§ Exercise
Below are several records. Retype exactly those lines running from the one with "How to Identify" through the one with "transition to procurement software (108, 519)", end lines included, and no others.

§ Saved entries
==============================
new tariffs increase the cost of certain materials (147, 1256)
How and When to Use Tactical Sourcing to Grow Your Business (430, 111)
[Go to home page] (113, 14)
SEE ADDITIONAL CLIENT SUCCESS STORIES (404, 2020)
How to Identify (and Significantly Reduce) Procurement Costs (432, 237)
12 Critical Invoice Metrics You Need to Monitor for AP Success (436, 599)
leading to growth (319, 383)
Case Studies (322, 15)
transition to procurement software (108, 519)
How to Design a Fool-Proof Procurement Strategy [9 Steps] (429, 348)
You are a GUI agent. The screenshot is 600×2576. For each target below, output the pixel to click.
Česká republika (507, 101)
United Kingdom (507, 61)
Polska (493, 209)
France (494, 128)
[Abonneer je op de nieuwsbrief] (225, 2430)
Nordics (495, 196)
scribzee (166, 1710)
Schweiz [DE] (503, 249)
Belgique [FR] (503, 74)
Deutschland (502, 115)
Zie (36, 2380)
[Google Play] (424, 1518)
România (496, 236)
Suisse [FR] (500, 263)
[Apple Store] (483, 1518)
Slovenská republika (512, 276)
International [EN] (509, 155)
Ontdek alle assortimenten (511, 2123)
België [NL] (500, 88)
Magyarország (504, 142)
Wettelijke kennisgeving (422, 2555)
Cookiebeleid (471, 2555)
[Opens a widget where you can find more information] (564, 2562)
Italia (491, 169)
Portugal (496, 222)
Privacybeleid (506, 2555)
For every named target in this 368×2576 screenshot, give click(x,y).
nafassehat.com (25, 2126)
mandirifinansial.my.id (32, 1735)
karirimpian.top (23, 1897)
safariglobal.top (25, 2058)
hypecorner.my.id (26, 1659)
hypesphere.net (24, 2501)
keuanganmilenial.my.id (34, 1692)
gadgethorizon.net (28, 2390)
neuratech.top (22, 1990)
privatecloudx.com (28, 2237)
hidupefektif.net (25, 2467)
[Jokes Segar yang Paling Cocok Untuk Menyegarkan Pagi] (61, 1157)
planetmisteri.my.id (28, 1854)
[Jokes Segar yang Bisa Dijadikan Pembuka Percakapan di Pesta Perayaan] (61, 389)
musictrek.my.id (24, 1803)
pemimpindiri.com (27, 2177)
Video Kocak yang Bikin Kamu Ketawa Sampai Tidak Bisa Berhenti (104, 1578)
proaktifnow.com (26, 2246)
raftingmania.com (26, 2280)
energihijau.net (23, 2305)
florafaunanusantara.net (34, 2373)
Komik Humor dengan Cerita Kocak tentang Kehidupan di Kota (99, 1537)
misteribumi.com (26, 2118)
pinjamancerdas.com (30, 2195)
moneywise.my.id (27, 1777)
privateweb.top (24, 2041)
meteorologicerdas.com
==============================
§ Reply
How to Identify (and Significantly Reduce) Procurement Costs (432, 237)
12 Critical Invoice Metrics You Need to Monitor for AP Success (436, 599)
leading to growth (319, 383)
Case Studies (322, 15)
transition to procurement software (108, 519)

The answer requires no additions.